INDIANAPOLIS — Rebuild or refurbish?
That is the question lingering over the Jets’ offseason. After a 5-11 season in Year 2 of the Todd Bowles/Mike Maccagnan regime, do they tear it down completely and play the young kids with an eye on the future, or do they continue to patch holes with veterans and chase that elusive playoff berth?
With the NFL Scouting Combine beginning Wednesday, the Jets organization is at a crossroads, and the best paths for Bowles and Maccagnan may be different. Bowles probably needs to go at least 8-8 to save his job, after his first two years as head coach have ended in Week 17. For him, the priority would seem to be the short-term.
General managers usually are given more time on their jobs, so Maccagnan would seem to be focused on the long-term. That would mean going young in 2017 with the players he drafted in 2015, 2016 and those he will draft in two months.
It is an interesting dichotomy the Jets are left with. They tried to remain competitive while rebuilding over the past two years. It worked pretty well in 2015. The team went 10-6, but ultimately failed when it missed the playoffs. Last year? It did not work at all. The Jets went 5-11 and had in-fighting in the locker room.
Bowles and Maccagnan will speak to the media Wednesday afternoon. They usually say very little, so that is the expectation again. But it will be interesting to see if they reveal anything about how they are weighing the long-term vision vs. short-term results.
If they do go with the youth movement, that would underscore the importance of this year’s draft. The Jets have four picks in the top 107, after receiving a compensatory pick in the third round. Maccagnan has to land some Day 1 starters with those four picks.
“Going into this, our focus has always been to build through the draft. I think that’s the best way,” Maccagnan said in January. “You build your foundation of young players going forward. Ideally, you get to a point where you can either determine which players you want to sign from your own of players that have been in your organization for four years or five years, depending on their contracts, or go through free agency. From our standpoint, that’s always been our focus.”

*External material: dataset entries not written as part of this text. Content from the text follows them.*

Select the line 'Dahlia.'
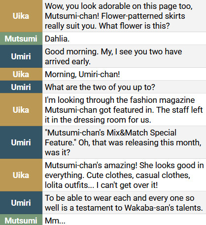206x225 pixels. 57,39
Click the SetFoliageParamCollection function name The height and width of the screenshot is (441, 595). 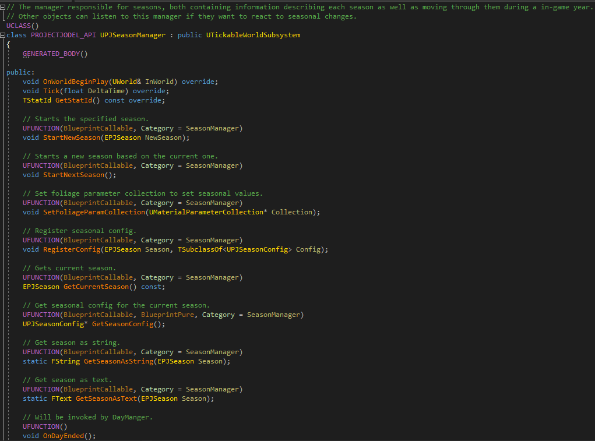coord(94,212)
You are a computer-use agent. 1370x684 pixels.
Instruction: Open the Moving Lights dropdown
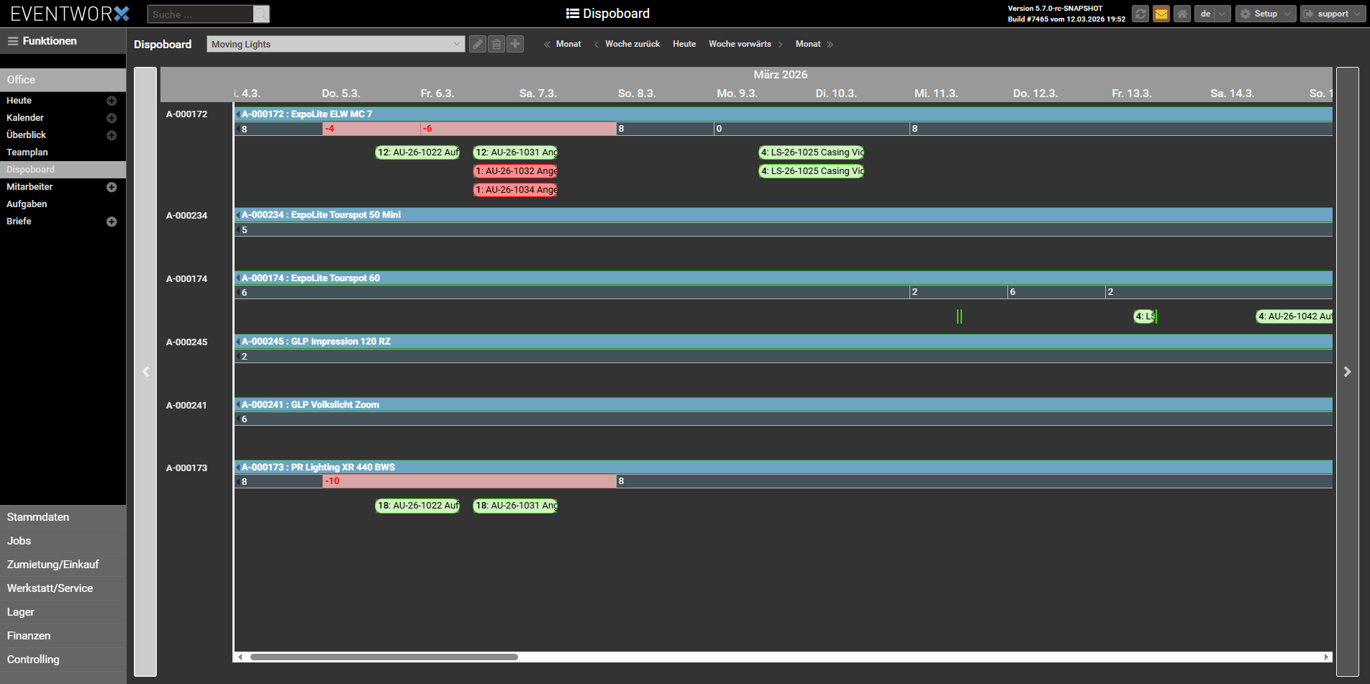(x=335, y=44)
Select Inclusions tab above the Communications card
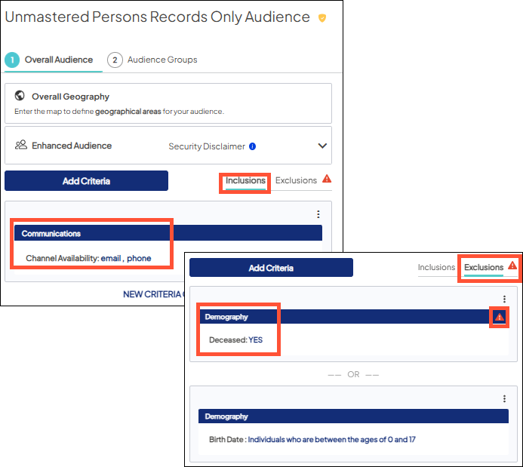 point(245,181)
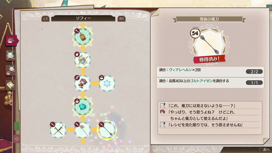Switch to Sophie character side tab
The width and height of the screenshot is (272, 153).
[x=11, y=41]
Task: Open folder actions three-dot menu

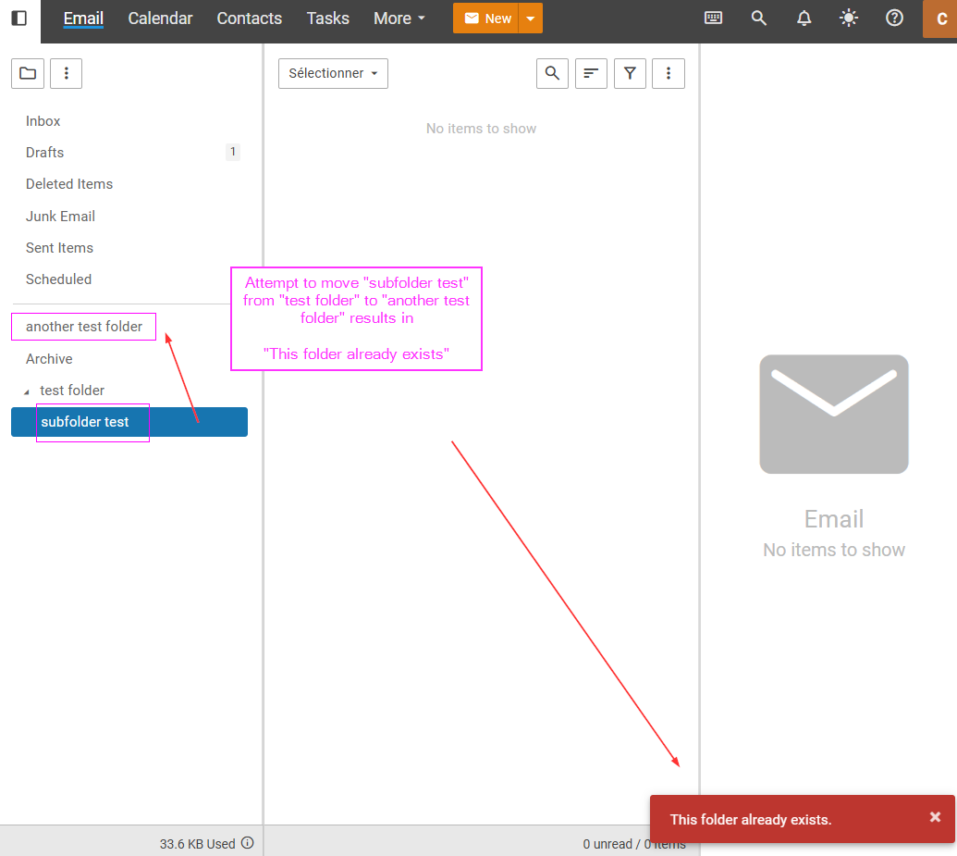Action: (66, 74)
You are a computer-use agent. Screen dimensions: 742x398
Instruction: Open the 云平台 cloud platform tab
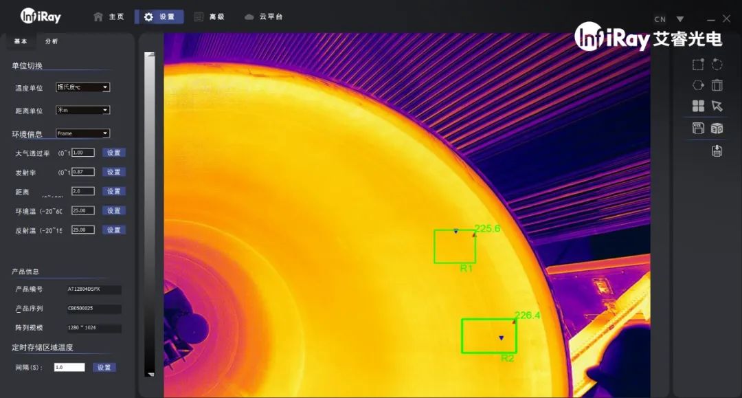[x=264, y=16]
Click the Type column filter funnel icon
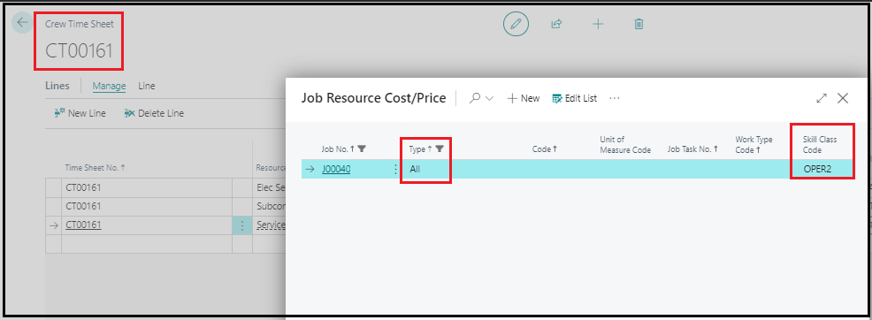This screenshot has height=320, width=872. point(440,149)
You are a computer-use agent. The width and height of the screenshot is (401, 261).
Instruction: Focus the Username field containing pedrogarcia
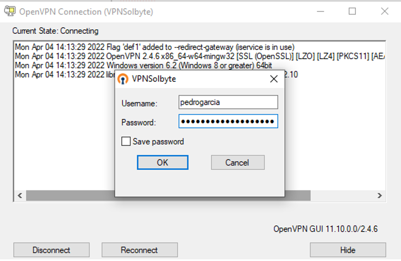point(228,102)
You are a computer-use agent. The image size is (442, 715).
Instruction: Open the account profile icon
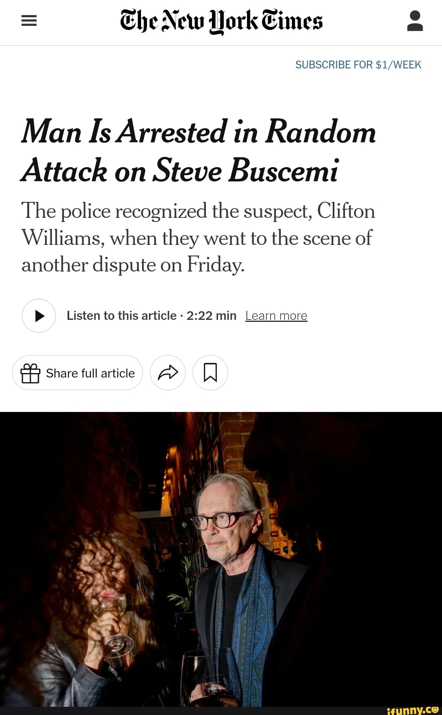point(415,21)
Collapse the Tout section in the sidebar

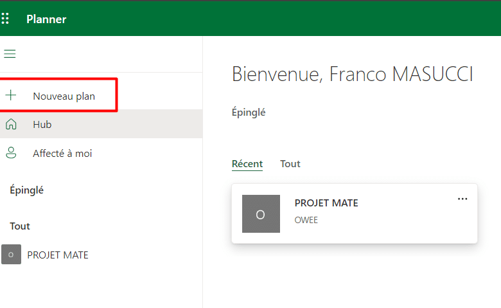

The biggest question about the Jets’ first-round pick — No. 6 overall — is whether they go with a quarterback. It is no secret the Jets still are searching for an answer at the most important position in football, but there are doubts about whether any of the quarterbacks in this draft are worth a top-10 pick. Mitch Trubisky, Deshaun Watson and DeShone Kizer are the top three.
“If you’re asking me whether the Jets at No. 6 should take a quarterback, I would emphatically tell you no,” NFL Network analyst Mike Mayock said this week. “As a matter of fact, I don’t have a top-10 grade on any quarterback in this draft. So I would not be in that conversation.”
The Jets will get an up-close look at those quarterbacks this week, and maybe they will feel differently than Mayock. If not, cornerback, edge rusher, offensive line and safety make plenty of sense for the Jets in the first round.